Trying to get rid of Trojan.ByteVerify

I ran Symantec (detected and deleted byteverify) and Spybot Search and Destroy. I got rid of Internet Explorer (use Mozilla) with IEradicator. I then ran the Trendmicrohouse Java Scan (nothing detected).

I have a HiJackThis log. There are 2 rundll.exe programs running. Let me know if I should post the log.

 

...and I have Windows Me

 

Here is my log. Thanks for the help!

Logfile of HijackThis v1.97.7
Scan saved at 2:29:33 PM, on 1/31/2005
Platform: Windows ME (Win9x 4.90.3000)
MSIE: Unable to get Internet Explorer version!

Edit by chaslang: Unrequested, inline, very old HJT version log deleted. Please follow forum guidelines. Read the sticky threads.

 

Welcome

The inline log will probably be deleted. Do the tutorial and then please wait to be asked to submit HJT. Your HJT is out of date and you will need to look at the tutorual for HJT when asked. You must place it in it's own folder not from desktop or temporary folders. All browsers should be closed also.

This site has alot of good tools for cleaning up your computer. It's very important that the first thing you do is the following:

First, please follow ALL the steps in this Sticky thread READ ME FIRST BEFORE ASKING FOR SUPPORT: Basic Spyware, Trojan And Virus Removal.
If you already have any of the programs linked in the tutorial please double check your version to make sure you have the latest one and that you have any/all updates for the programs.

NOTE: In order to resolve the issues you are having it is very important that you at least try to perform all the steps as outlined. If you have any difficulty please post back letting us know what steps you have completed, what you found while doing the scans if anything and details about any problems you have encountered in completing the steps. The more details you can provide the better.

Try this... you may find it's all you need. If not post your results and I am sure one of the PROS can help you. These guys are quite busy, as you can see by the number of posts, so hang in there. Good Luck!!

TheOldThug

 

Thank you for your help - I appreciate it.

I did everything again as close as I could to what the instructions say. I wasn't able to run anything in safe mode as it didn't give me the option to safe mode with networking - so I did it in normal mode.

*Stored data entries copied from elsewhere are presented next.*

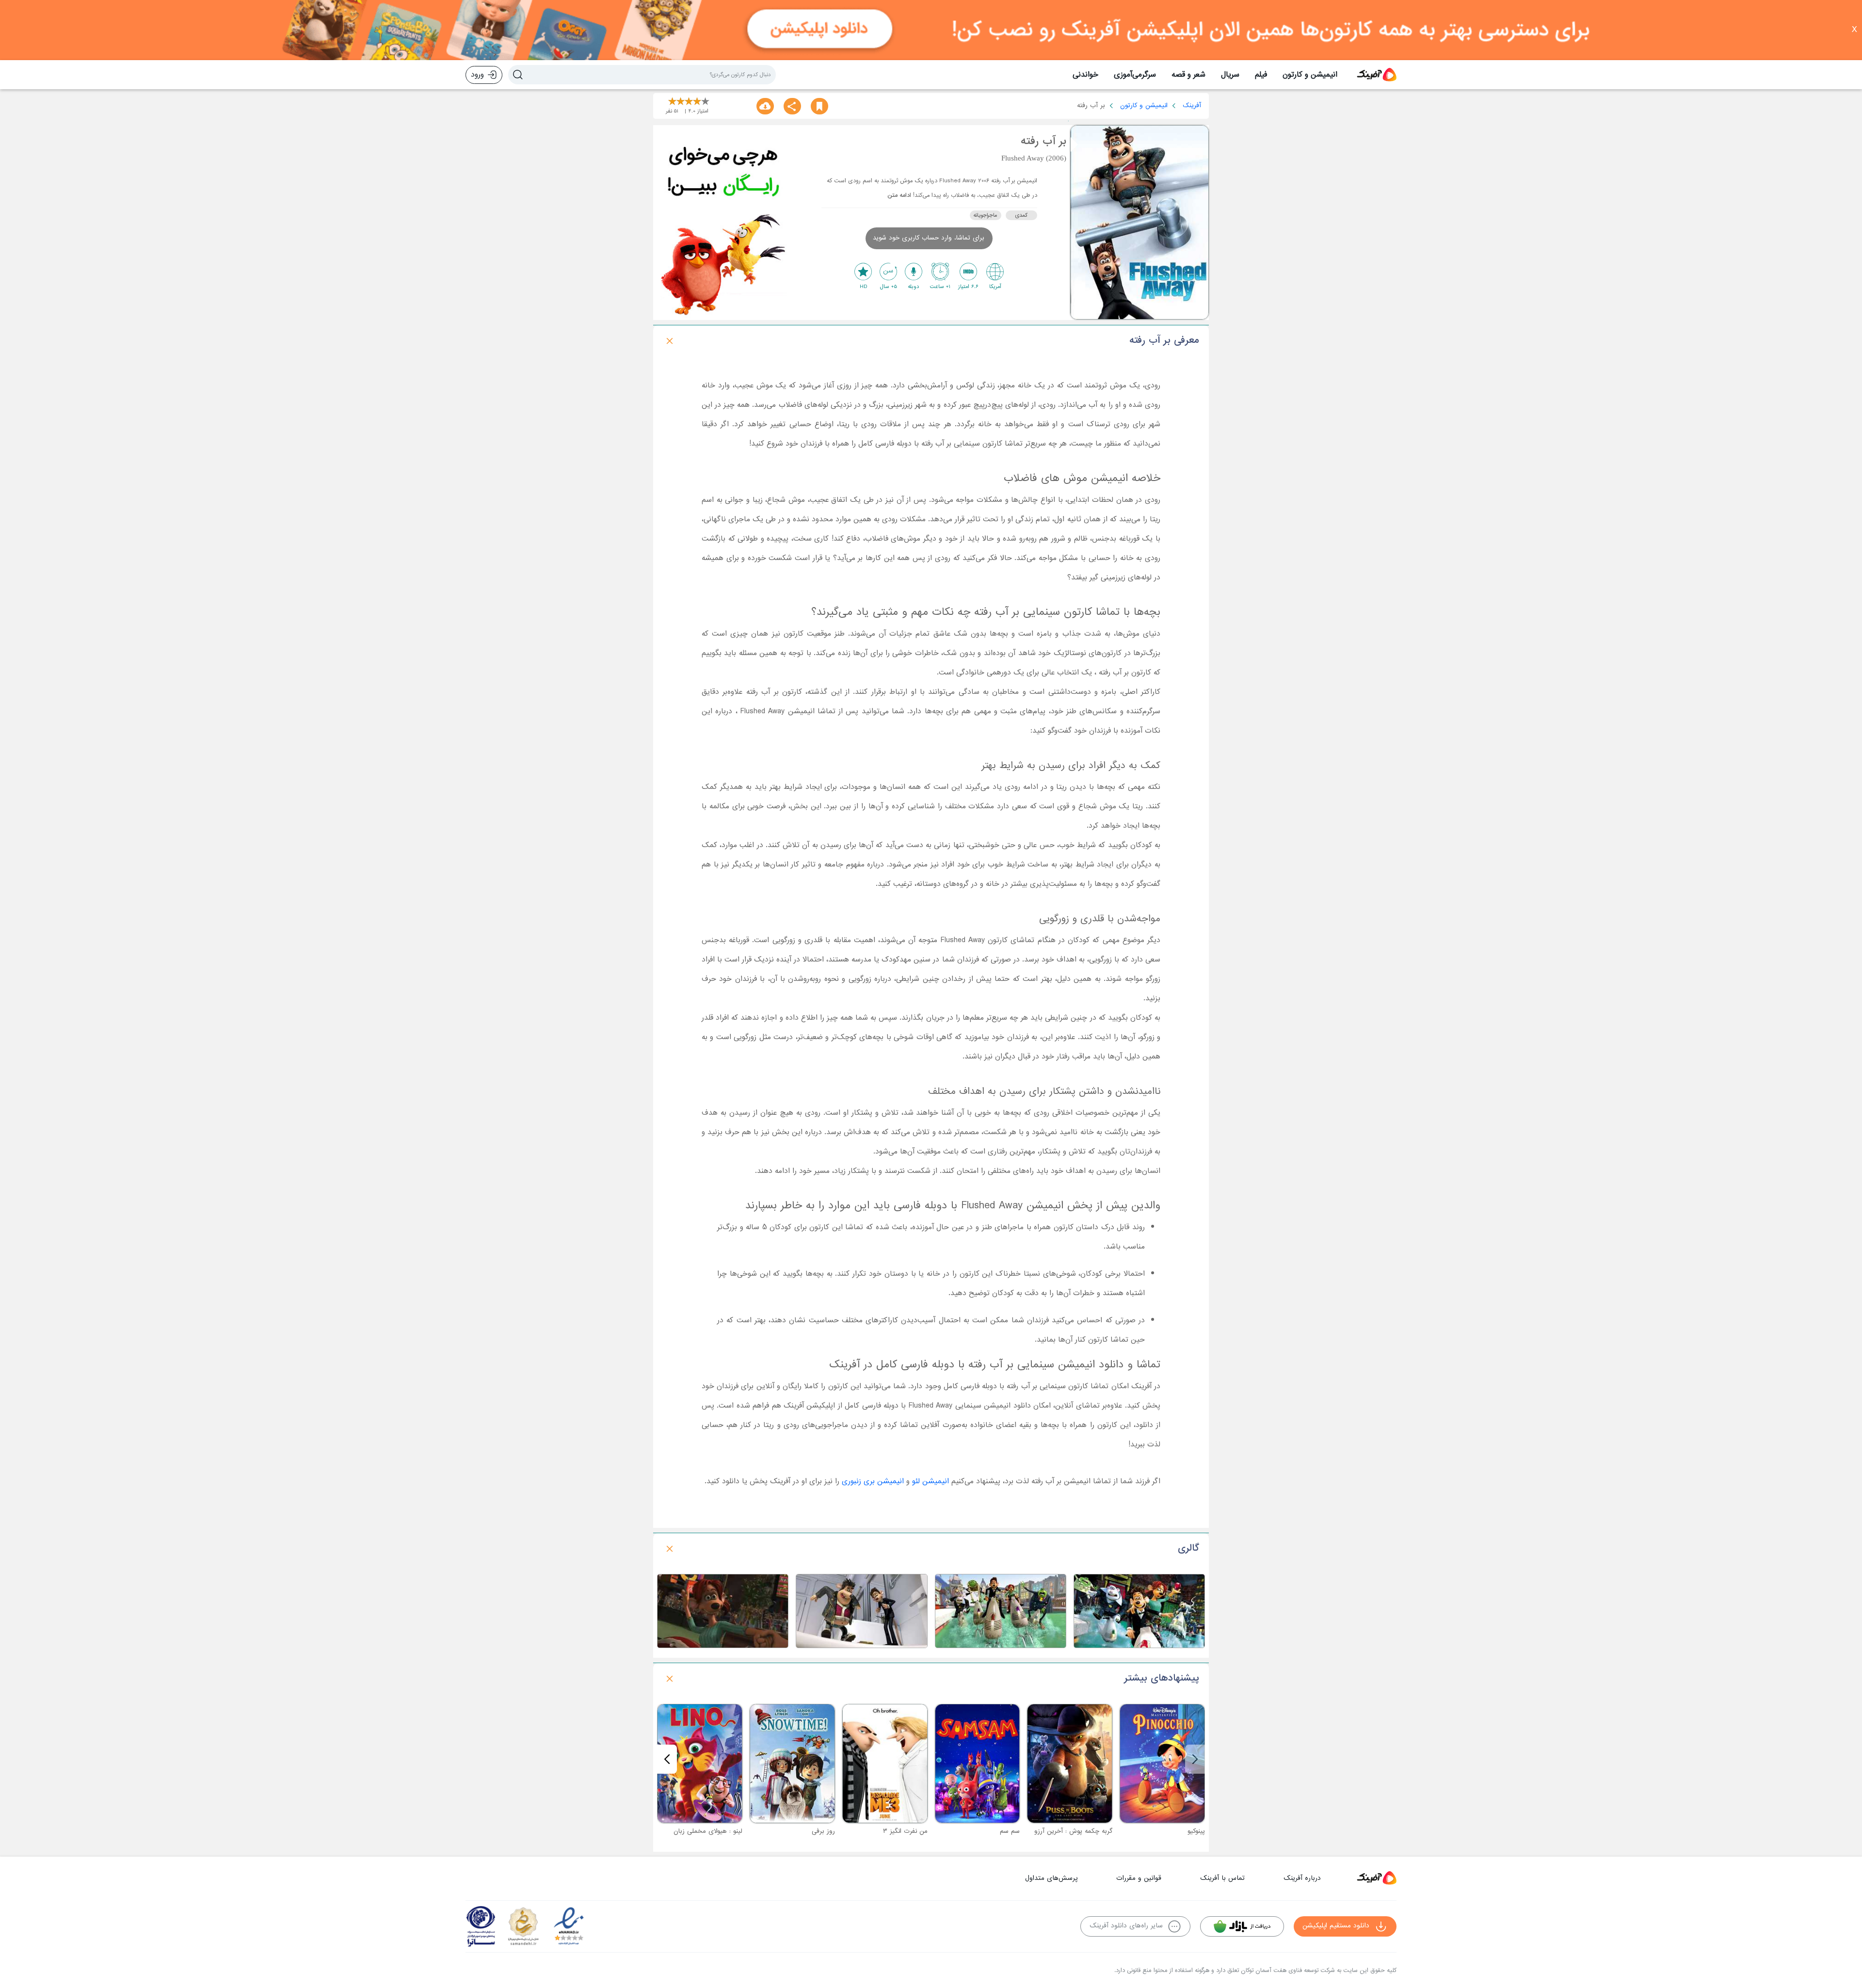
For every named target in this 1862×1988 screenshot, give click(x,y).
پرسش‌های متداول (1051, 1878)
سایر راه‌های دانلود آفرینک (1126, 1926)
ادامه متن (899, 195)
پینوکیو (1196, 1831)
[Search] (518, 74)
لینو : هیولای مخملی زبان (708, 1831)
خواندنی (1085, 74)
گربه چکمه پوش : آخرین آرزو (1073, 1831)
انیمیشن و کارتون (1310, 74)
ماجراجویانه (985, 215)
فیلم (1261, 74)
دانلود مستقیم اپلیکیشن (1335, 1926)
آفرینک (1192, 105)
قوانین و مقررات (1138, 1878)
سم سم (1010, 1831)
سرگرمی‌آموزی (1135, 74)
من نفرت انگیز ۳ (905, 1831)
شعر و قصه (1188, 74)
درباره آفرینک (1302, 1878)
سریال (1230, 74)
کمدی (1021, 215)
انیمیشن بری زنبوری (873, 1481)
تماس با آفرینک (1222, 1878)
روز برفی (823, 1831)
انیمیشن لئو (930, 1481)
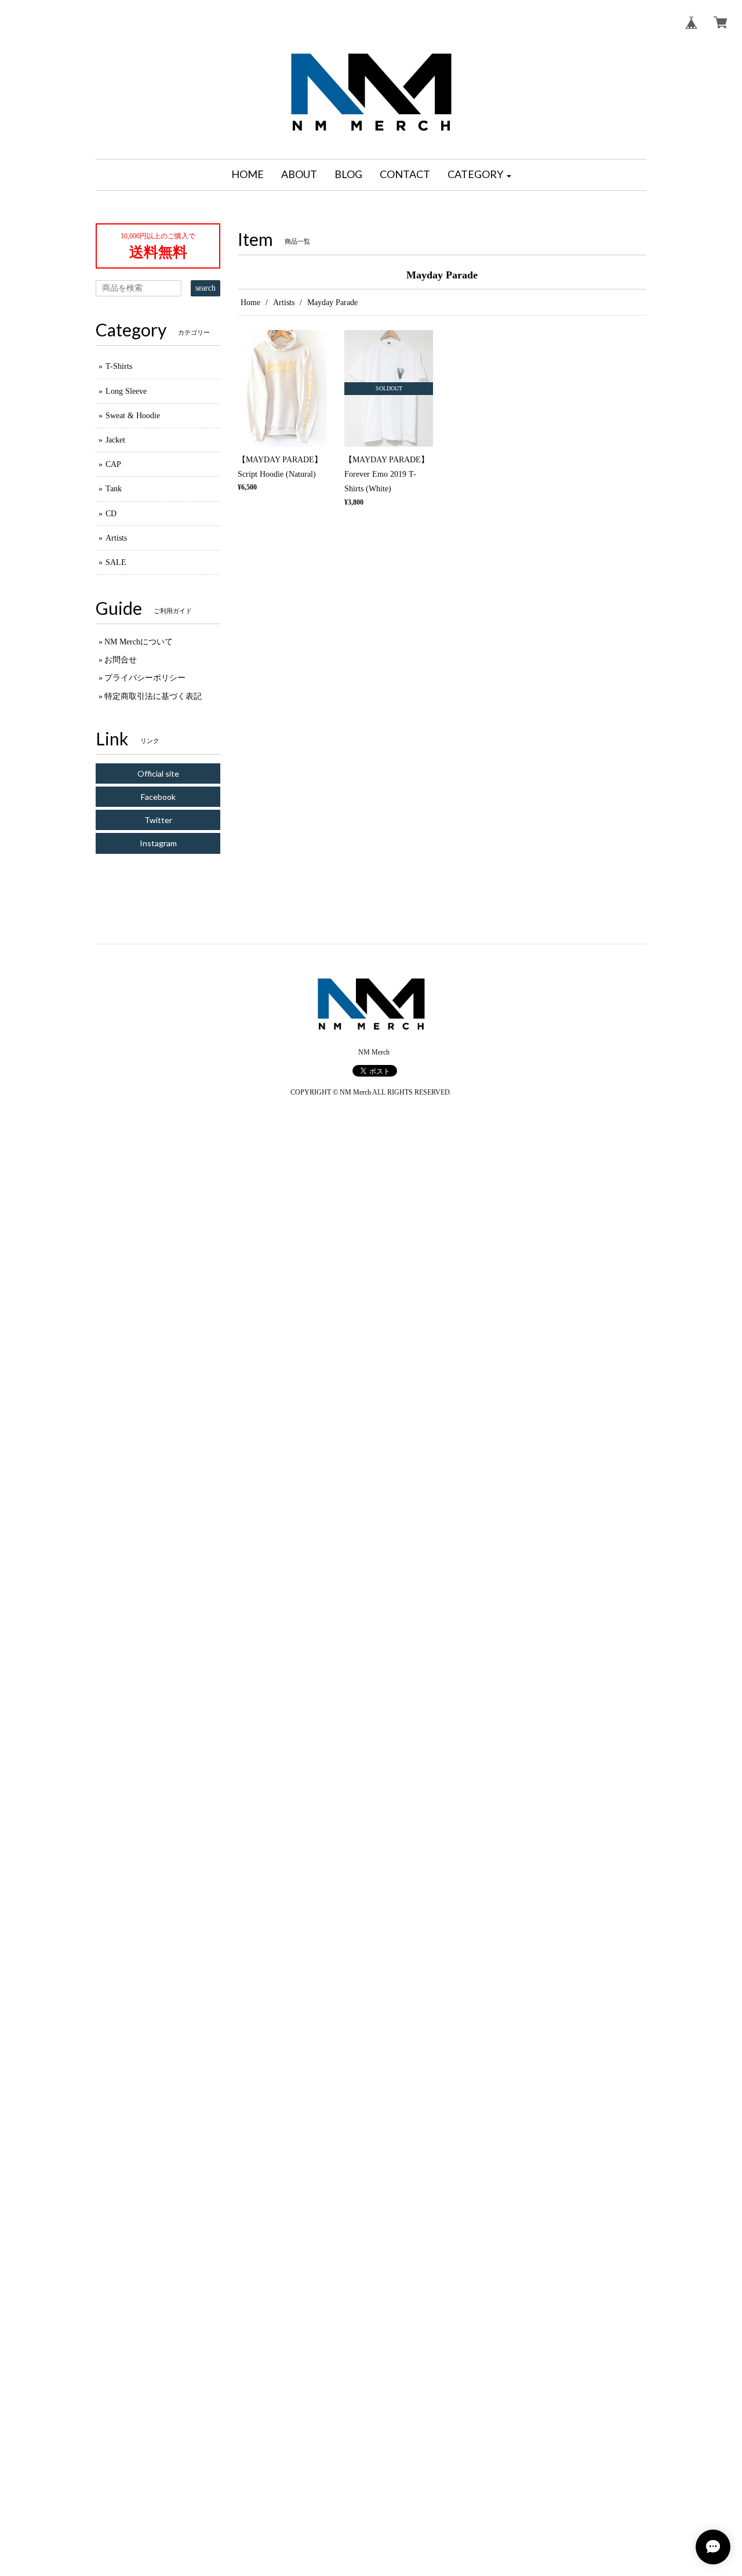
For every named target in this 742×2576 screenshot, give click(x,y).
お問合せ (120, 659)
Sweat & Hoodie (133, 415)
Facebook (158, 797)
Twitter (158, 820)
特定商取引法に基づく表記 (153, 696)
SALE (116, 562)
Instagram (158, 843)
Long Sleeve (126, 391)
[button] (479, 175)
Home (250, 302)
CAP (113, 464)
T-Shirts (119, 366)
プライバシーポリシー (145, 677)
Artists (283, 302)
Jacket (115, 440)
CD (111, 513)
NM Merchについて (138, 641)
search (205, 288)
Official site (158, 773)
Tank (114, 488)
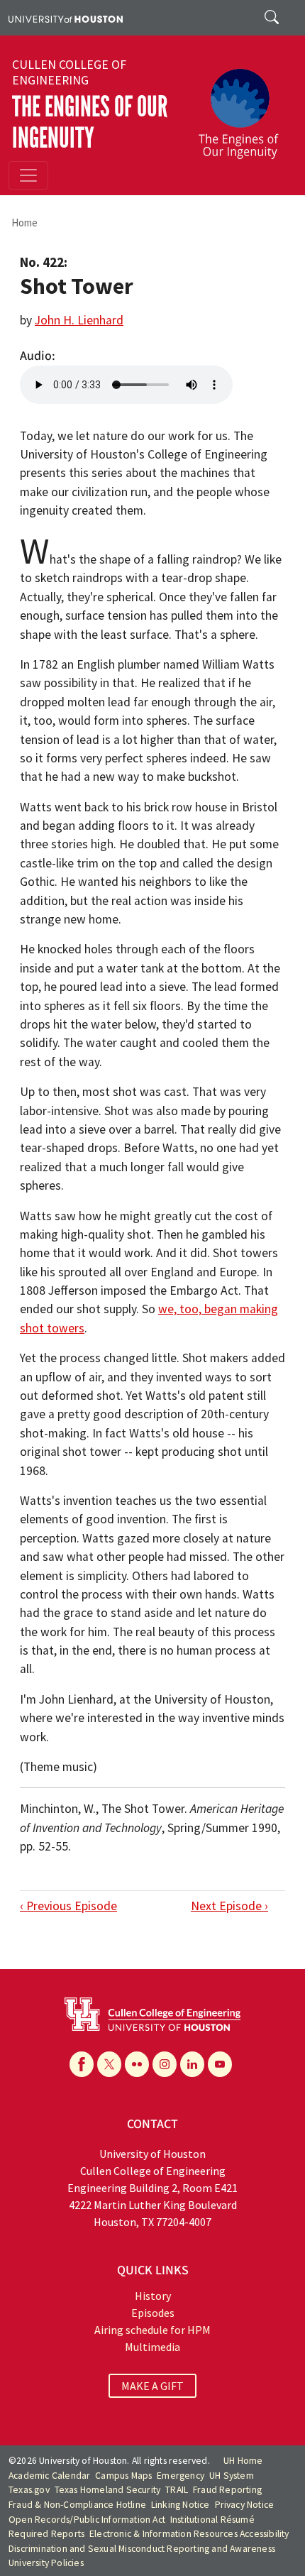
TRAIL (176, 2490)
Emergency (180, 2476)
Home (24, 222)
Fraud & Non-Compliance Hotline (77, 2505)
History (153, 2296)
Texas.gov (29, 2490)
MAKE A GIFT (152, 2386)
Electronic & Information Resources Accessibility (189, 2534)
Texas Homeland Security (108, 2490)
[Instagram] (164, 2064)
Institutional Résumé (212, 2520)
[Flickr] (137, 2064)
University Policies (46, 2563)
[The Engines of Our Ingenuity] (244, 107)
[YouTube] (220, 2064)
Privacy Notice (244, 2505)
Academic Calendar (49, 2476)
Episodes (152, 2313)
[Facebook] (82, 2064)
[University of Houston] (66, 18)
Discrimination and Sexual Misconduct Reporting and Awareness (142, 2549)
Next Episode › (229, 1906)
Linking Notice (180, 2505)
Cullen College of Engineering (69, 72)
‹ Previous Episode (68, 1906)
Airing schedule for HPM (152, 2330)
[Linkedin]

Using the update patch to Spybot I found DSO exploit and Spybot said it fixed it. I ran all other programs you mentioned (including Spybot again) and nothing came up after that. I ran a log on an updated HijackThis and saved it. From the little I understand of all this it seems like SPybot has disabled bad stuff but the stuff is still in my computer. Can it be removed? Let me know if I should submit the log.

Again, thanks a lot for your help.

 

Thank you, Chaslang. I followed the guidelines. Here is my log. From the information you gave me, I didn't find any line on the log that seemed bad. But it would be great to know for sure.

Appreciate the help.

 

Thanks, Chaslang. I had SpywareDoctor before. I will fix it with HiJackThis as you said.

I did have several programs disabled by msconfig. Here is a list of them (with name in parenthesis):

- C:\WINDOWS\SYSTEM\bpcpost.exe (bpcpost.exe)
- C:\WINDOWS\taskmon.exe (taskmonitor)
- C:\WINDOWS\PCHealth\Support\PCHSchd.exe -s (PCHealth)
- C:\WINDOWS\SYSTEM\MDM.exe (Machine Debug Manager)
- "C:\Program Files\Common Files\Real\Update_OB\realsched.exe" -osboot (TkBellExe)
- C:\WINDOWS\SYSTEM\STIMON.exe (StillImageMonitor)
- mstask.exe (Scheduling Agent)
- ati2plxx.exe (ATIPOLAB)
- \annclist.exe (Announcements)
- \vidsvr.exe /Automation (VidSvr)
- c:\PROGRA~1\SYMANT~1\SYMANT~1rtvscn95.exe (rtvscn95)
- C:\Program Files\Sony Corporation\Picture Package\Picture Package Applications\Residence.exe (Picture Package VCD Maker)
- C:\Program Files\Sony Corporation\Picture Package\Picture Package Menu\SonyTray.exe (Picture Package Menu)
- C:\PROGRAM~1\WINDOW~3\ENCODER\WMENCAGT.EXE (Encoder Agent)
- C:\PROGRAM~1\WINZIP\WZQKPICK.EXE (WinZip Quick Pick)

Where the last 4 on the list are loaded from Startup and all prior ones from Registry.

I don't have any apparent problems at this point. I would like to be sure.

Thanks.

 

Thanks, chaslang and star17. So, should I use HiJackThis to get rid of TKBell.exe and the 4 unnecessary start-up programs? What do you suggest I do with the others?